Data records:
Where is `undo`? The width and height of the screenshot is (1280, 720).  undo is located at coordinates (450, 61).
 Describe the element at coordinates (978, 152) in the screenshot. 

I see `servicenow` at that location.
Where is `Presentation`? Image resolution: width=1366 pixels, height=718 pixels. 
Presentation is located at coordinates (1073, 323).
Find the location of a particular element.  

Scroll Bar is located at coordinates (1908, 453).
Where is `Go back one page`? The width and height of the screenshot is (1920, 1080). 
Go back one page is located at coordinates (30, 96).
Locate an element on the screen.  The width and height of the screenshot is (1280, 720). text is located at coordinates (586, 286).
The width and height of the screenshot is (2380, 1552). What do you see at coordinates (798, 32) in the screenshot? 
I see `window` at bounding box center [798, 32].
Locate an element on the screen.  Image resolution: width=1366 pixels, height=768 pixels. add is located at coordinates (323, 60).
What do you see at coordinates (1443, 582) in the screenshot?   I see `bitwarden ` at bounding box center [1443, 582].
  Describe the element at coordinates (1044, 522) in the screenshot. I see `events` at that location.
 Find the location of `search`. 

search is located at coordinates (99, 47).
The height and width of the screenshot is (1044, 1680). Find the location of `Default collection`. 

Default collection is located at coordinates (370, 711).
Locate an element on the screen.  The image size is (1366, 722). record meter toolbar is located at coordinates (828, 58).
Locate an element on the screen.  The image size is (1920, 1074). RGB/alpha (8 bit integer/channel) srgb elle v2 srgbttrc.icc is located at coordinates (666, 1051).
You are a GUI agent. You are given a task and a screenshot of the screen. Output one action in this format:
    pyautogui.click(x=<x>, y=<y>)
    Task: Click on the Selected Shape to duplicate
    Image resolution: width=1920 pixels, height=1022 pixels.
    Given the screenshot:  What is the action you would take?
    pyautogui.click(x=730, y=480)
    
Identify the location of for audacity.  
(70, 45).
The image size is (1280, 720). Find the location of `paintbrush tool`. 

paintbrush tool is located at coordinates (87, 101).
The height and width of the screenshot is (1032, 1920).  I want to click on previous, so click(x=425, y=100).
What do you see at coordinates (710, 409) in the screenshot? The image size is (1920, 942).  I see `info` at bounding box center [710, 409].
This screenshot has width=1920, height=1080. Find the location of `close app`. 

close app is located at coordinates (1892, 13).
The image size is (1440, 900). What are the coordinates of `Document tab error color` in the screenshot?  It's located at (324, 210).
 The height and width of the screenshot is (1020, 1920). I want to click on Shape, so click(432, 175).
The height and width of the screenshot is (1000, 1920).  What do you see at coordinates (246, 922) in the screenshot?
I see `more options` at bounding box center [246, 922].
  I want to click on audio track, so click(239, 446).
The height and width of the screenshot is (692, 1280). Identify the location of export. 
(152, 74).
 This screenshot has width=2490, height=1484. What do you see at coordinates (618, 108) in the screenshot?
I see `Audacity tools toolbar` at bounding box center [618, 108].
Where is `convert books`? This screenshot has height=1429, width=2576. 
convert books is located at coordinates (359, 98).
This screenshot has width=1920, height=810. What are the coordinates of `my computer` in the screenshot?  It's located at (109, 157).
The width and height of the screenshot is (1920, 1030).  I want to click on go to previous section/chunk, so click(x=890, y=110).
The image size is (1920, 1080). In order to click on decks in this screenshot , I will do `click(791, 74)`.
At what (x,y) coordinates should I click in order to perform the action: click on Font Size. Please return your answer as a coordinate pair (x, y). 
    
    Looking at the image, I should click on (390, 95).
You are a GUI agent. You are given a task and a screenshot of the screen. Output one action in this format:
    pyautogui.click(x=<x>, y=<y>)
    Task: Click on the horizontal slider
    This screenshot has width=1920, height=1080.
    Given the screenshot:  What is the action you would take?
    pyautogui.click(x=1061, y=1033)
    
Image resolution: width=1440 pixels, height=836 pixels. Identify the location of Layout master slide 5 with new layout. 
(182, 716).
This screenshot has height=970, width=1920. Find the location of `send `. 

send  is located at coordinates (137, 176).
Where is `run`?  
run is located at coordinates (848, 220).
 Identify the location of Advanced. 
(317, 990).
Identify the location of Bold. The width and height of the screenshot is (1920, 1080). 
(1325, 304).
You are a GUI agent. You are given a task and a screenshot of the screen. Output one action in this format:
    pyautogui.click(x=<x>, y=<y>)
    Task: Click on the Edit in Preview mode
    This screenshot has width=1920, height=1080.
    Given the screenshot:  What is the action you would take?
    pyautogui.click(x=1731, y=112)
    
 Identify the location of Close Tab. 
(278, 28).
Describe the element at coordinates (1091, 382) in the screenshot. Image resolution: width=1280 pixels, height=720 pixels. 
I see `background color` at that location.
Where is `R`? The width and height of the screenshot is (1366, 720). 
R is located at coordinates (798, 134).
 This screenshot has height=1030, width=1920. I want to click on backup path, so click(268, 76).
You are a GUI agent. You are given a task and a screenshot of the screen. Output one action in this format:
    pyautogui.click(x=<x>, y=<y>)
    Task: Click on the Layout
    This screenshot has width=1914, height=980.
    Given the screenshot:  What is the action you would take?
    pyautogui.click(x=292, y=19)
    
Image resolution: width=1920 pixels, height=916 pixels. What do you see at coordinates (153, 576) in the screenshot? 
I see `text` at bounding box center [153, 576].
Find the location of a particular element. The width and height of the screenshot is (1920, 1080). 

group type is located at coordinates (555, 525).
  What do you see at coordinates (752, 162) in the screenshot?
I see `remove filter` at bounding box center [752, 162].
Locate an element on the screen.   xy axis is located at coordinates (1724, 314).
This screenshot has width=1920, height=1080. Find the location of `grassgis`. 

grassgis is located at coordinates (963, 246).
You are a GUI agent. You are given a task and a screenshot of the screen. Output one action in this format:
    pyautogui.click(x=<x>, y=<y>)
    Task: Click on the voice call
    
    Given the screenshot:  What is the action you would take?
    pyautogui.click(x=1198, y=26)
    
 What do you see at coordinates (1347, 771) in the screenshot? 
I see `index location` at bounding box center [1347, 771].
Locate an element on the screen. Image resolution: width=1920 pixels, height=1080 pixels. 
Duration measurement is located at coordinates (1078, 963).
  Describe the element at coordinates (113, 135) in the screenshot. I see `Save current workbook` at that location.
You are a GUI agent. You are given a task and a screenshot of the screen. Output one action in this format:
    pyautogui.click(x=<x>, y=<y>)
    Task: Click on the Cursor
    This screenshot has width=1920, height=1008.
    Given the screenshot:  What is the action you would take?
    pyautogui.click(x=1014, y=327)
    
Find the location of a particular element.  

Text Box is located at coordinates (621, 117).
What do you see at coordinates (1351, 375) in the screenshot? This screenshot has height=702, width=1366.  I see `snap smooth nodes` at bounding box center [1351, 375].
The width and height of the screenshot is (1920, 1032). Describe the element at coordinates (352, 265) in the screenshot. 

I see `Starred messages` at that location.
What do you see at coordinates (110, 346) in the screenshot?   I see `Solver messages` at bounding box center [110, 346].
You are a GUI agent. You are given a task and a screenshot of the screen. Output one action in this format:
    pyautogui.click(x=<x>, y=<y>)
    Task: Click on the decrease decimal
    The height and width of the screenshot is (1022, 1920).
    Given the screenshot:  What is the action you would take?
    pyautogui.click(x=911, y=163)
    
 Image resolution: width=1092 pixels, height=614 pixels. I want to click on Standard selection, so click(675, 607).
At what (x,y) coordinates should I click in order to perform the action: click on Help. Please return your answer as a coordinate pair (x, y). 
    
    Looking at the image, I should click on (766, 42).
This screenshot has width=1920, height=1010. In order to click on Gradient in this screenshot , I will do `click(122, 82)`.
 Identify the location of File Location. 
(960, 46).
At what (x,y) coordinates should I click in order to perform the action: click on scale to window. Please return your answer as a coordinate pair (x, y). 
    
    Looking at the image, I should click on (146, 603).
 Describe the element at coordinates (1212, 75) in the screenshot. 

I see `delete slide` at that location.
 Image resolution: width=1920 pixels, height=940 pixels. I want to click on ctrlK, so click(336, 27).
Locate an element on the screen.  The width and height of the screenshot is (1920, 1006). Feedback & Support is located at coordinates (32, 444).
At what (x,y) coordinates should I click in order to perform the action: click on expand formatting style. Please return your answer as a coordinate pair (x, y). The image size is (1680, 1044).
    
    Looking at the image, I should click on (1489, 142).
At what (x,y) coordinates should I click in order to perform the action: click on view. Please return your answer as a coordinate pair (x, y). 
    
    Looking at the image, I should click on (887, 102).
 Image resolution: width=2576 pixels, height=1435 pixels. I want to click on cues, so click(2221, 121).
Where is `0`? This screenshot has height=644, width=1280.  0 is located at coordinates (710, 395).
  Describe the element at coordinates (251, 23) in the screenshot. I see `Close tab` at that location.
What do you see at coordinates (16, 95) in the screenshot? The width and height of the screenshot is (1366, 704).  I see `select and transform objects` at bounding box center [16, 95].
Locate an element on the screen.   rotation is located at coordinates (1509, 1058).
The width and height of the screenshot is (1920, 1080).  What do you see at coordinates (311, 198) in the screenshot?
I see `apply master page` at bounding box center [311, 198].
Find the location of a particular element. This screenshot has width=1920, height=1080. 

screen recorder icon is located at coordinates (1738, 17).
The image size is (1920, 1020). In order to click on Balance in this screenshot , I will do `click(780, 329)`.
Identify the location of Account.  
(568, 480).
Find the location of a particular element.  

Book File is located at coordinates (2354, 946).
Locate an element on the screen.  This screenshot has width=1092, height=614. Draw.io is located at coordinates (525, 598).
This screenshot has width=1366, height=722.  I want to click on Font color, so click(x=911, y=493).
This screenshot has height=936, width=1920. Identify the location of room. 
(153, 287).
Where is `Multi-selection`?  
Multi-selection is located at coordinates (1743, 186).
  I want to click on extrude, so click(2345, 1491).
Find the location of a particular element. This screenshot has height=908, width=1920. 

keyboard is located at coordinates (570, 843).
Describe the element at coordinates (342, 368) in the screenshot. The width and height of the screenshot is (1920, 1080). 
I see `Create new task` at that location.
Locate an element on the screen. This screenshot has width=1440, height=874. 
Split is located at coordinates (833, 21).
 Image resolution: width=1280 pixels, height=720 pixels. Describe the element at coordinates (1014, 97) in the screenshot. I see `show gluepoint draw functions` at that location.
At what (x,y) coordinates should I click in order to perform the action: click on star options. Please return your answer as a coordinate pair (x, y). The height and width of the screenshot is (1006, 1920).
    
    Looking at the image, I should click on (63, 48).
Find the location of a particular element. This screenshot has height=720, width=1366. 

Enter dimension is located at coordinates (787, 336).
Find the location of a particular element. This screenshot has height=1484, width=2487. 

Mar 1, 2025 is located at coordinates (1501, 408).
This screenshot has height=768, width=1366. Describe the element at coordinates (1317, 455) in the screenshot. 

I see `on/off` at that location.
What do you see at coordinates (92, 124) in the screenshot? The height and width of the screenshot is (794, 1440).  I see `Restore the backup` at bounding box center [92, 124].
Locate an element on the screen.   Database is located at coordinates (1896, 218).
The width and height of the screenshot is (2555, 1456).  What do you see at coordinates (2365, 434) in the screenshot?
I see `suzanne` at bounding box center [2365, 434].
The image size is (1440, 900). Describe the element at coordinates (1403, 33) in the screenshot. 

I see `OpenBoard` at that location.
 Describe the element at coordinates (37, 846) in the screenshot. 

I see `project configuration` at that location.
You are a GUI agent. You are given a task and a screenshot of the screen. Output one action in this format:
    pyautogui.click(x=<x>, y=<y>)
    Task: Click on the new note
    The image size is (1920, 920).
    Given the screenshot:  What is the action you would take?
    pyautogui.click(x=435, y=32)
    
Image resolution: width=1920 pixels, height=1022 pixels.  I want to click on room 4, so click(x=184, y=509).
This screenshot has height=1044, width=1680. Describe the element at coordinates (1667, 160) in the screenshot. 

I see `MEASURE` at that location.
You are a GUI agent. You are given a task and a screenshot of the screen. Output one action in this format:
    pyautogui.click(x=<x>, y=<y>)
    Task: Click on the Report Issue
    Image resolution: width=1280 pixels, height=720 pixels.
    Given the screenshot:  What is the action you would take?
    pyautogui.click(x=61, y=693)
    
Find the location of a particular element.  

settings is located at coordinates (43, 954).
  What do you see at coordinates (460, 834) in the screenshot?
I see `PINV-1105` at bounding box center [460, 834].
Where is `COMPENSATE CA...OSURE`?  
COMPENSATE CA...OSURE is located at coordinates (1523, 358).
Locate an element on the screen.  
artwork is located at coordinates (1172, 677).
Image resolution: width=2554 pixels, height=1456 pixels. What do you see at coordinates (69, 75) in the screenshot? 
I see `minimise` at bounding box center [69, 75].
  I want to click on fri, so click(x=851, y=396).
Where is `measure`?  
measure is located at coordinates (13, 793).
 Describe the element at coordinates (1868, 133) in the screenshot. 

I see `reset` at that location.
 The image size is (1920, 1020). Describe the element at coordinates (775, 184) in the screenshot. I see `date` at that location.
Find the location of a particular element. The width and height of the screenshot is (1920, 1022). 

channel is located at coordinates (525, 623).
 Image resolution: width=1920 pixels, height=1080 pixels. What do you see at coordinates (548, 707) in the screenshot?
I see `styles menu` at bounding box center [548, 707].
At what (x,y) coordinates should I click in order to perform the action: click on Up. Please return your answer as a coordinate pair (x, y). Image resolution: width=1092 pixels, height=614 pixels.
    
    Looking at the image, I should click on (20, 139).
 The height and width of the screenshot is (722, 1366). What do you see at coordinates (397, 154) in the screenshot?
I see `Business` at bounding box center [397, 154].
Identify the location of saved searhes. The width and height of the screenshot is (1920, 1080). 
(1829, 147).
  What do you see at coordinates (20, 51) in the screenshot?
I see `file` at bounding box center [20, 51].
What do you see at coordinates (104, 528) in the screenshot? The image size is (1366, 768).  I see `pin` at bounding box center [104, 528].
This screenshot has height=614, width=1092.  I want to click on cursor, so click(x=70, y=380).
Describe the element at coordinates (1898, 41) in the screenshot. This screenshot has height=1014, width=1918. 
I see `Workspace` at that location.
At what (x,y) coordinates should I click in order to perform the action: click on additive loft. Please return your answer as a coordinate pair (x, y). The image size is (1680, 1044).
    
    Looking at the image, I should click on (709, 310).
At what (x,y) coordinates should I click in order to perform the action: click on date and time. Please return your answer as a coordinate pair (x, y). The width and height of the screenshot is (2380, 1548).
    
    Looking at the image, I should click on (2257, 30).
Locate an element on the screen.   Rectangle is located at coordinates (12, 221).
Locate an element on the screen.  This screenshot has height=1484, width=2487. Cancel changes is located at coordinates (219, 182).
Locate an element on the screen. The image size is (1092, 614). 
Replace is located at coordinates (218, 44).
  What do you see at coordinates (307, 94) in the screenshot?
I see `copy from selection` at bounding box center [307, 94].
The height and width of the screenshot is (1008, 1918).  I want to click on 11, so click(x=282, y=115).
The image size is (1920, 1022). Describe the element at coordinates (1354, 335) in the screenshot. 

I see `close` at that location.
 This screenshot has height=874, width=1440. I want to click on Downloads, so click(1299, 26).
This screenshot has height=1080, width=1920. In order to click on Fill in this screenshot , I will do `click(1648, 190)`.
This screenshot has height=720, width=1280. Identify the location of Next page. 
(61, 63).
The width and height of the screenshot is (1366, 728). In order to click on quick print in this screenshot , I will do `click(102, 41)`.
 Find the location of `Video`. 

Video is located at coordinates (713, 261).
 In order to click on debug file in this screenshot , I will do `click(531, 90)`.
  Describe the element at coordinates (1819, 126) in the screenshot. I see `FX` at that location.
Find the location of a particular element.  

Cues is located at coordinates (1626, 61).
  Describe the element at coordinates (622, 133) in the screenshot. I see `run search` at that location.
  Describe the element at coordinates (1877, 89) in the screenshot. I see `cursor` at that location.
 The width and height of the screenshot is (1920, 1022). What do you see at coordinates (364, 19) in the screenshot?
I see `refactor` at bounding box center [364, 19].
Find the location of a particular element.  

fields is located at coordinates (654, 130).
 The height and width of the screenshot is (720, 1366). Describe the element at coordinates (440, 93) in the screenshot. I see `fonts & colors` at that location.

- _Stated task_: Reproduce the data above without any changes, from the line with "Identify the location of Advanced." up to and including the line with "This screenshot has height=1030, width=1920.".

- _Solution to this exercise_:
 Identify the location of Advanced. 
(317, 990).
Identify the location of Bold. The width and height of the screenshot is (1920, 1080). 
(1325, 304).
You are a GUI agent. You are given a task and a screenshot of the screen. Output one action in this format:
    pyautogui.click(x=<x>, y=<y>)
    Task: Click on the Edit in Preview mode
    This screenshot has width=1920, height=1080.
    Given the screenshot:  What is the action you would take?
    pyautogui.click(x=1731, y=112)
    
 Identify the location of Close Tab. 
(278, 28).
Describe the element at coordinates (1091, 382) in the screenshot. Image resolution: width=1280 pixels, height=720 pixels. 
I see `background color` at that location.
Where is `R`? The width and height of the screenshot is (1366, 720). 
R is located at coordinates (798, 134).
 This screenshot has height=1030, width=1920. I want to click on backup path, so click(268, 76).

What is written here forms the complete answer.